En medio del colapso económico, el hambre y la falta total de servicios básicos, el líder opositor José Daniel Ferrer ha denunciado un preocupante aumento de muertes en Cuba. Aunque las autoridades guardan silencio absoluto, los testimonios de familiares y activistas apuntan a un panorama cada vez más alarmante, marcado por la escasez, la desatención médica y la ausencia de respuestas oficiales.

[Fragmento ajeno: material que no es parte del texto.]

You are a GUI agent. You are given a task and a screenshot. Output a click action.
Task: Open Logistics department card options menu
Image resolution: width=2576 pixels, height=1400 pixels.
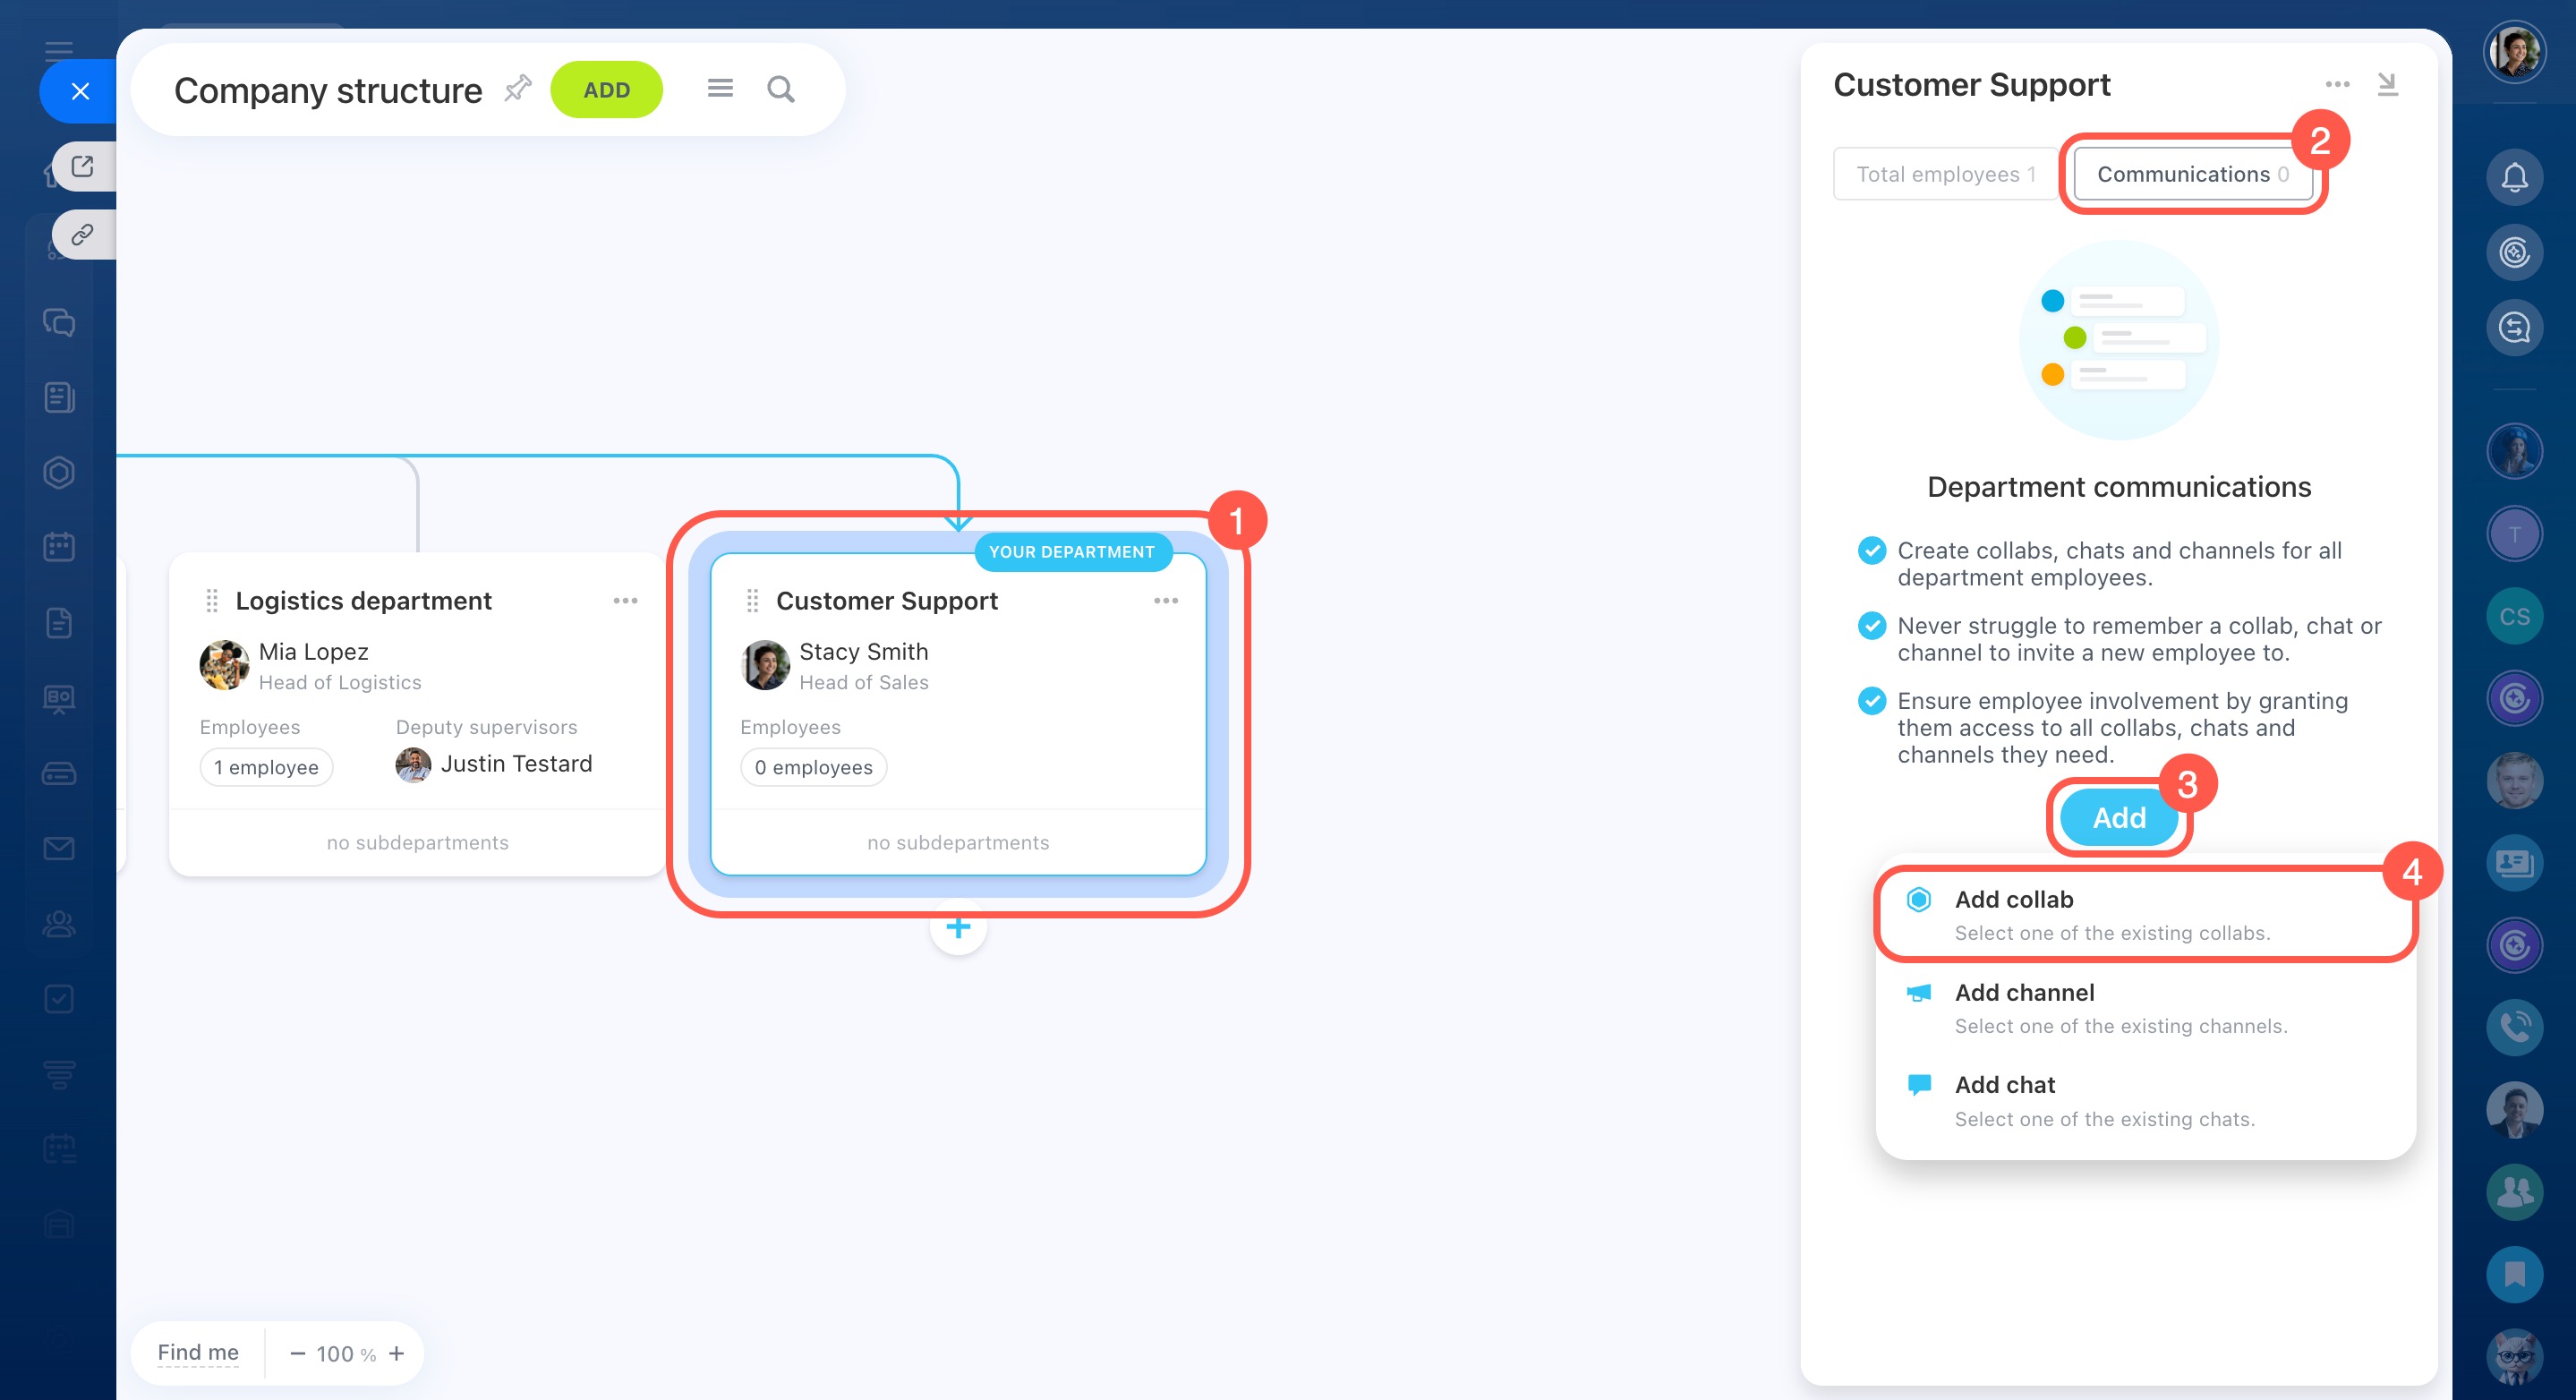click(625, 601)
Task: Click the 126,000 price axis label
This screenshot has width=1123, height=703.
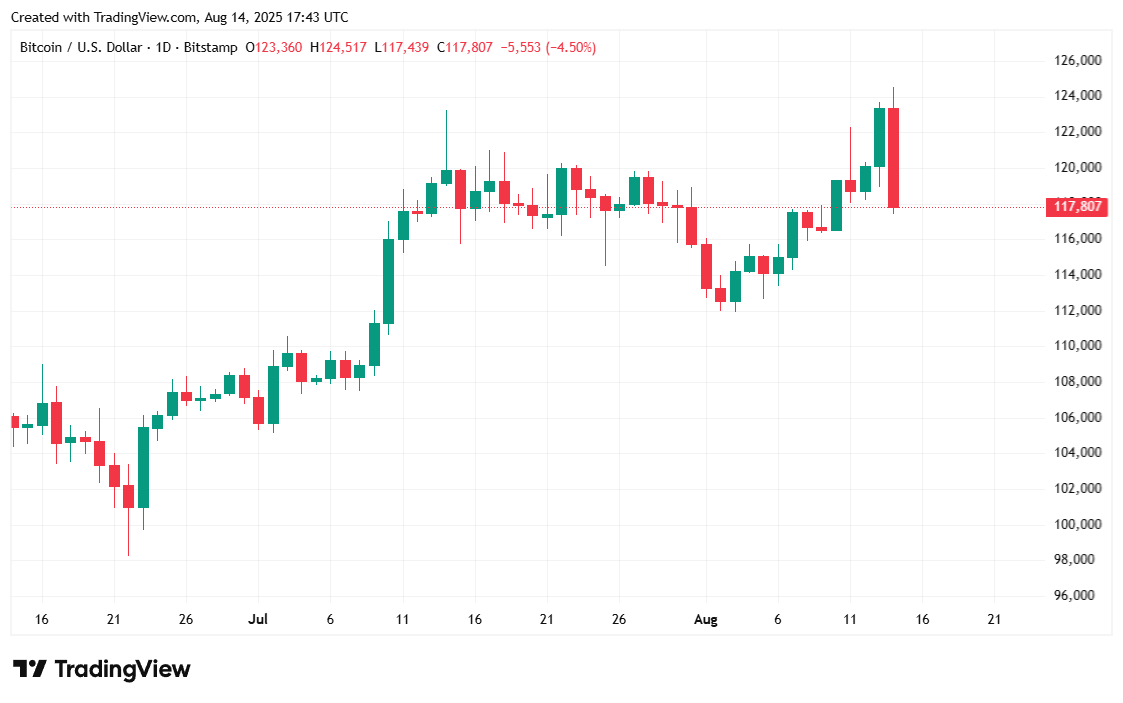Action: point(1079,61)
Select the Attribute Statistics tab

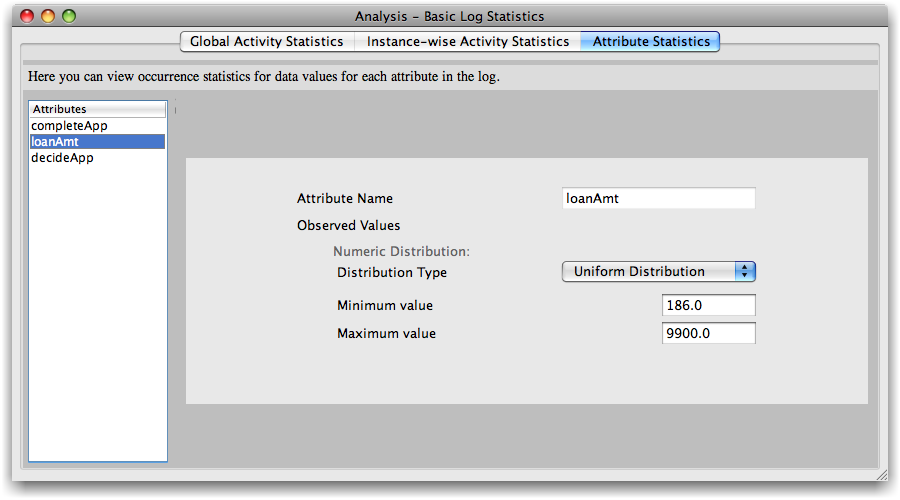pyautogui.click(x=651, y=42)
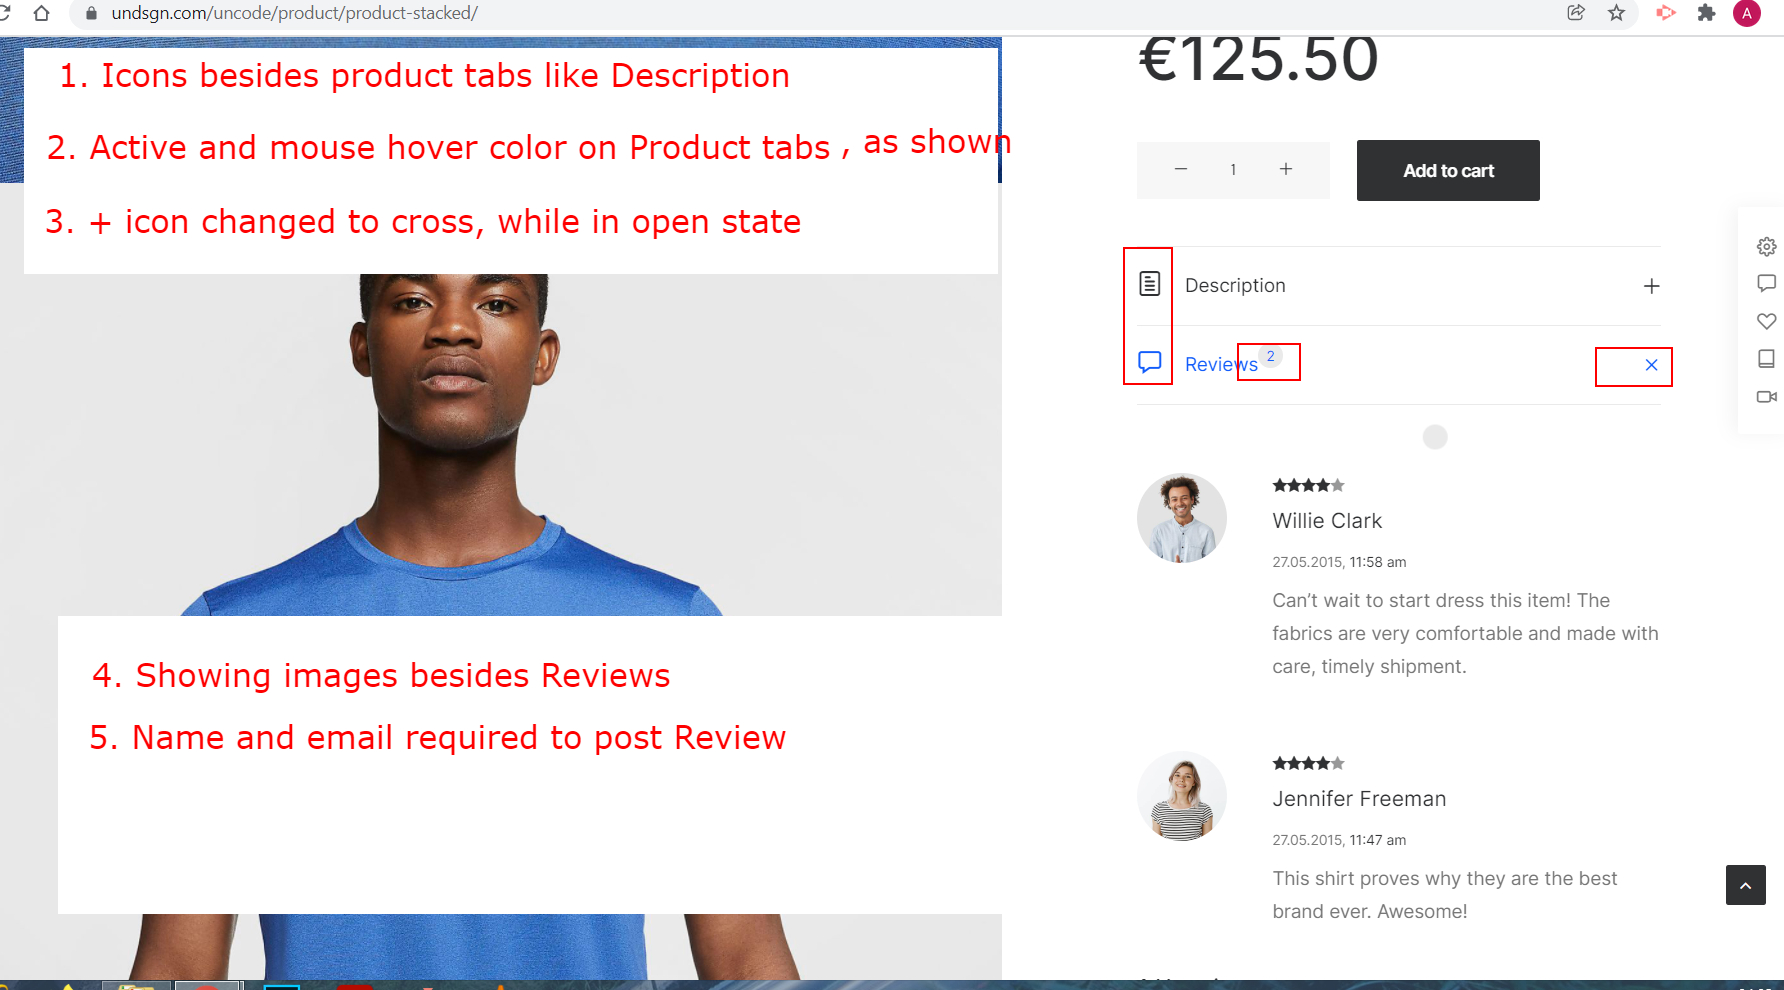
Task: Select the Reviews tab label
Action: tap(1221, 364)
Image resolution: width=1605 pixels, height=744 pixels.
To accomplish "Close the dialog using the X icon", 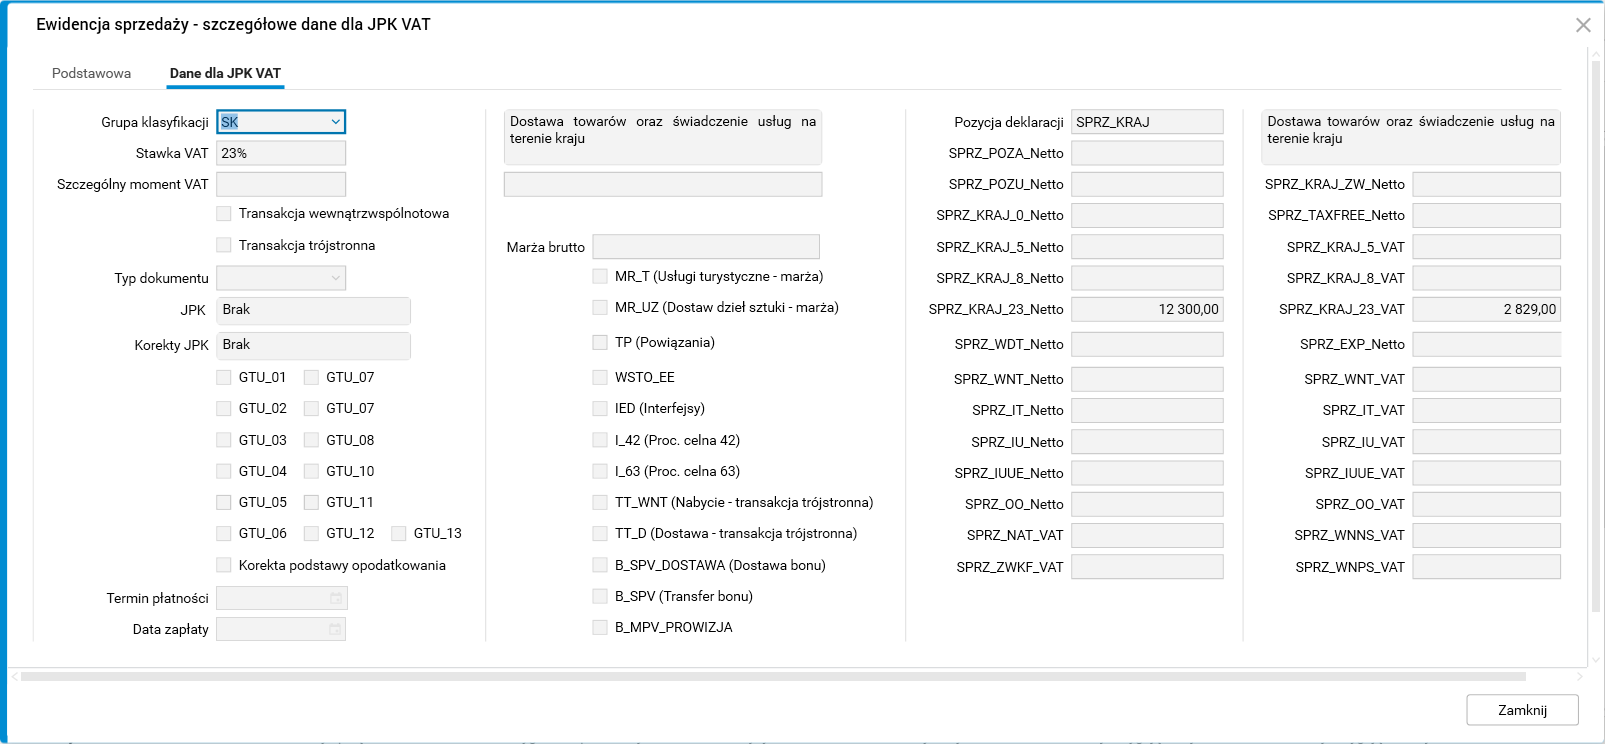I will point(1583,25).
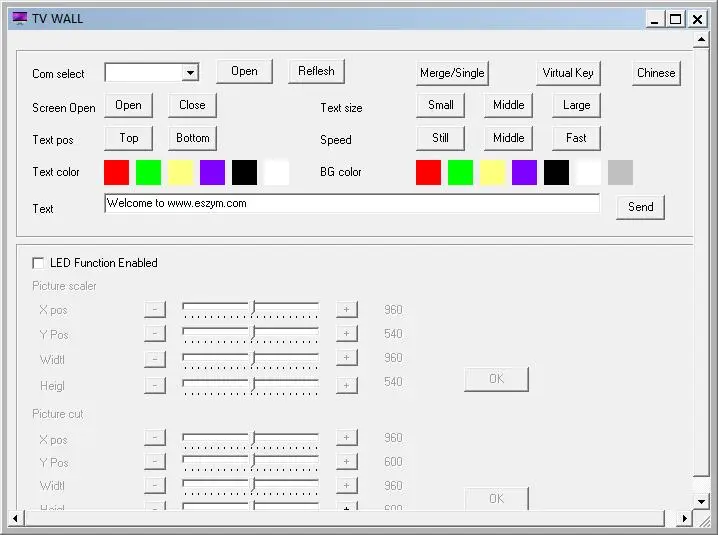Send the text with the Send button
Screen dimensions: 718x535
point(640,207)
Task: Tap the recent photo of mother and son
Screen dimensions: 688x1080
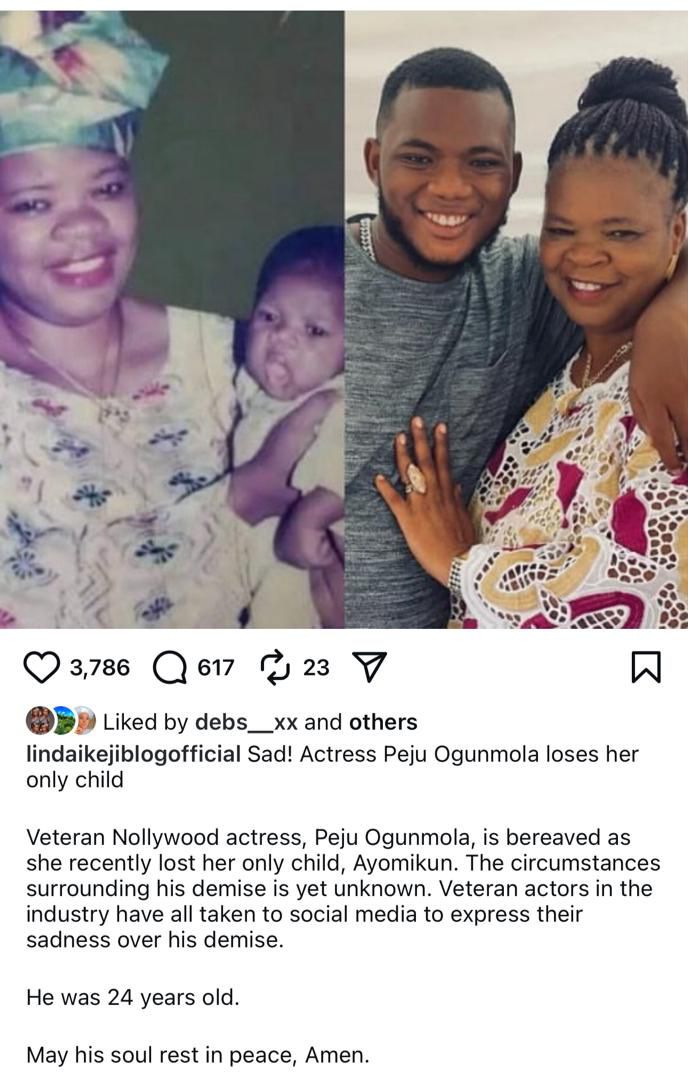Action: pyautogui.click(x=517, y=319)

Según Ferrer, organizaciones de derechos humanos y residentes en la isla han reportado crecimientos inusuales en fallecimientos asociados a desnutrición, falta de medicamentos, apagones prolongados, y fallos en los servicios hospitalarios. Estas muertes, que normalmente deberían investigarse y registrarse en informes públicos, permanecen ocultas bajo el férreo control informativo del Estado.

Un sistema sanitario colapsado
La crisis del sistema de salud es uno de los elementos más preocupantes. Hospitales sin personal suficiente, falta de insumos básicos, ausencia de medicamentos esenciales y la imposibilidad de atender emergencias han creado una tormenta perfecta que deja a miles de ciudadanos desprotegidos.
Testimonios desde varias provincias aseguran que hay personas que mueren en sus casas por falta de atención, o tras llegar a centros de salud sin capacidad para recibirlos. La escasez de ambulancias, combustible y especialistas agrava aún más la situación.
El silencio del régimen y la censura
Mientras la población denuncia estas tragedias, el régimen cubano continúa centrado en “mostrar estabilidad” ante la comunidad internacional. Los medios oficiales evitan publicar cifras reales y censuran cualquier información relacionada con el aumento de muertes o la crítica gestión gubernamental.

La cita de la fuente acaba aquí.